QUESTIONS —
**A)** Name every person the Emsworth library article names.
**B)** Reproduce, word for word, the part of the Emsworth library article that begins with the words containing "The Friends of" and ends with "with limited mobility.".

SELECTED TEXT —

A CONTENTIOUS plan to relocate one of the busiest libraries in Hampshire has been given the green light.
Hampshire County Council has approved plans to move Emsworth library from St Peter’s Square into the town’s community centre in North Street before the lease on the current library building expires in 2018.
More than 1,000 people signed a petition calling for the library to stay put and around 70 per cent of people in a consultation wanted it to remain in the town centre.
Hampshire County Council said the move will save around £30,000 a year.
The library receives an average of 83 visits every hour, but costs almost £76,000 a year to run.
Emsworth councillor Brendan Gibb-Gray praised the move: “We are delighted the long term future of Emsworth Library has been secured. The Emsworth Community Association (ECA) is negotiating with Hampshire Library Services to ensure their premises provide an excellent new home in which the library will strive and prosper. A tremendous amount of work has been carried out by the trustees of ECA and they deserve the appreciation of our residents for sticking to the task and securing the future of our much loved library.”
But not all residents are happy about the decision.
The Friends of Emsworth Library group launched a campaign to stop the relocation, saying: “The disadvantage is the location. The premises are difficult to get to on foot from the village centre, involving the awkward crossing of either the main road or North Street.
“Car park access is also tricky. Extra traffic within the car park is likely to clog it up altogether.”
“While it’s a shame the library will move, users want it to stay in its present premises for as long as possible,” said library campaigner Bob Smyth.
“There are three years left on its lease, but the county council wants to move as soon as possible. A lot of work needs to be done to make the community centre premises suitable for use, though. The fire station car park needs clear pedestrian routes and the North Street crossing from the underpass is very dangerous, especially for those with limited mobility.
“And the last Community Association meeting was told of a possible rising damp problem making the old school room floor not safe for the weight of books.
“If the former Cottage Hospital is going to become the doctors’ surgery, it’s going to mean years of building works adjacent next to the centre.
“And while HCC staff have been asked to identify alternative uses for the existing premises, it is hard to see them becoming anything else other than another estate agents or similar.”
Councillor Keith Chapman, in charge of libraries in Hampshire, made the decision.

DATA TO EXAMINE —

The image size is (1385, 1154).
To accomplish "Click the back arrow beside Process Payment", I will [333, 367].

---

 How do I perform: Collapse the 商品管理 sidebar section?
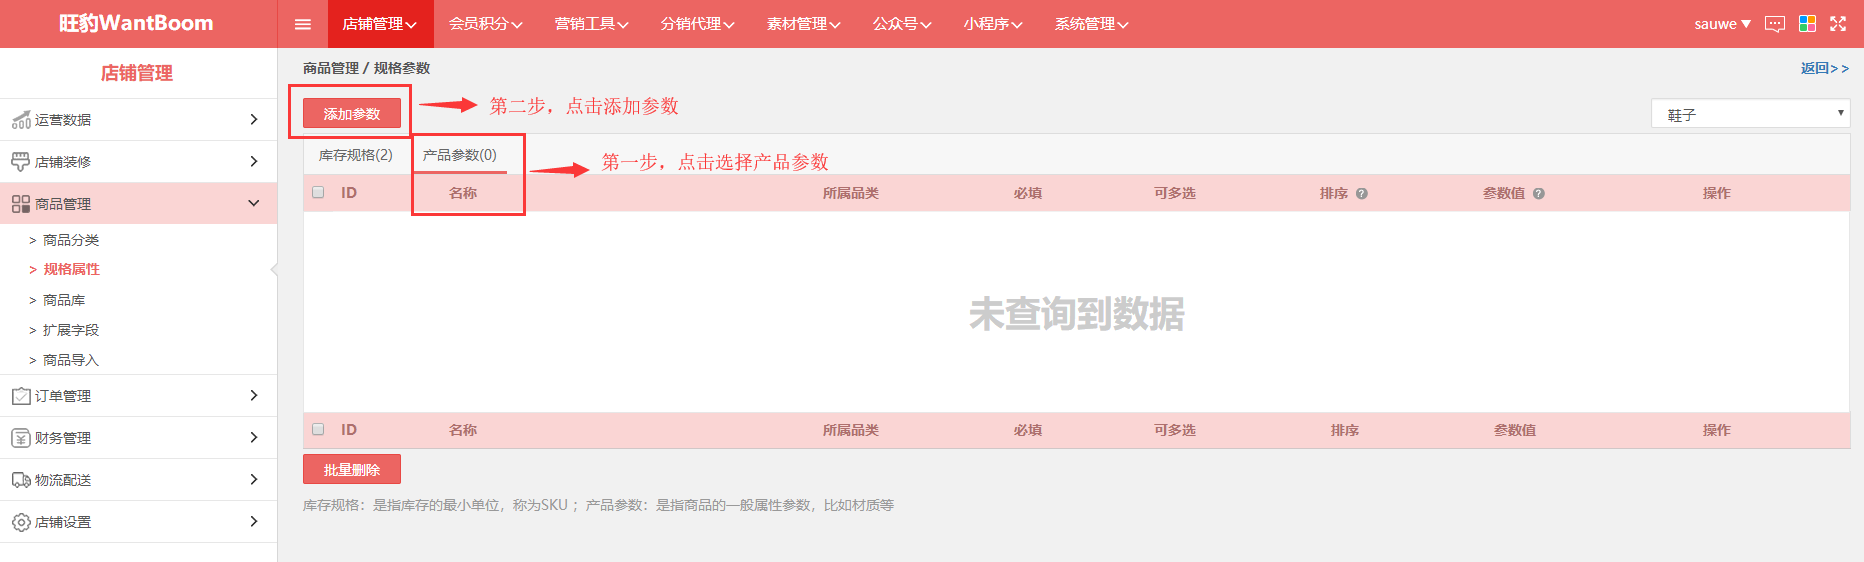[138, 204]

==

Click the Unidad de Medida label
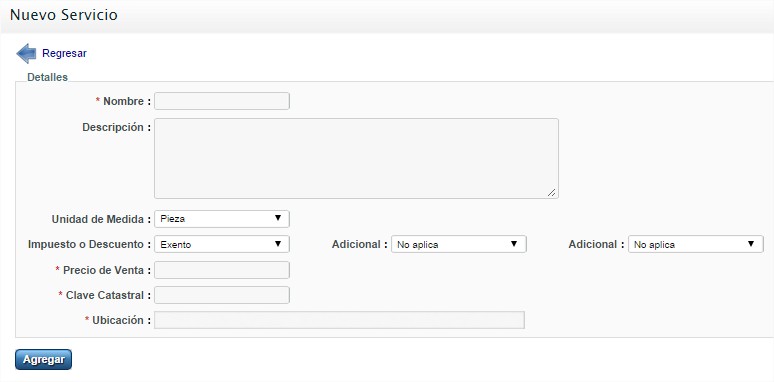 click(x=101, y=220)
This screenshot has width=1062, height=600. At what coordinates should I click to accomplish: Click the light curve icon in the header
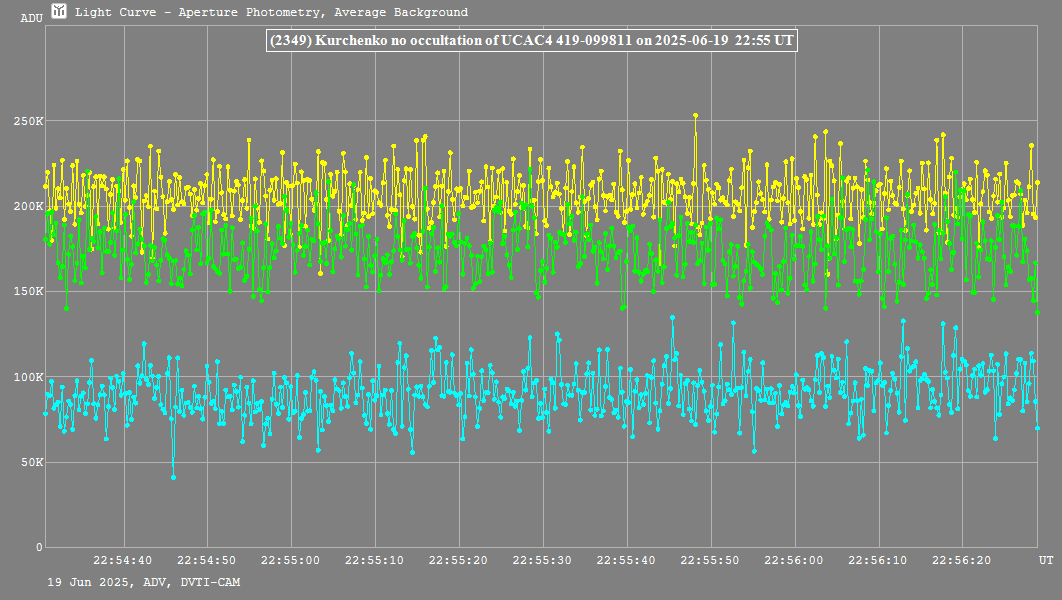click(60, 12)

ANSWERS PROVIDED —
**A)** Brendan Gibb-Gray, Bob Smyth, Keith Chapman

**B)**
The Friends of Emsworth Library group launched a campaign to stop the relocation, saying: “The disadvantage is the location. The premises are difficult to get to on foot from the village centre, involving the awkward crossing of either the main road or North Street.
“Car park access is also tricky. Extra traffic within the car park is likely to clog it up altogether.”
“While it’s a shame the library will move, users want it to stay in its present premises for as long as possible,” said library campaigner Bob Smyth.
“There are three years left on its lease, but the county council wants to move as soon as possible. A lot of work needs to be done to make the community centre premises suitable for use, though. The fire station car park needs clear pedestrian routes and the North Street crossing from the underpass is very dangerous, especially for those with limited mobility.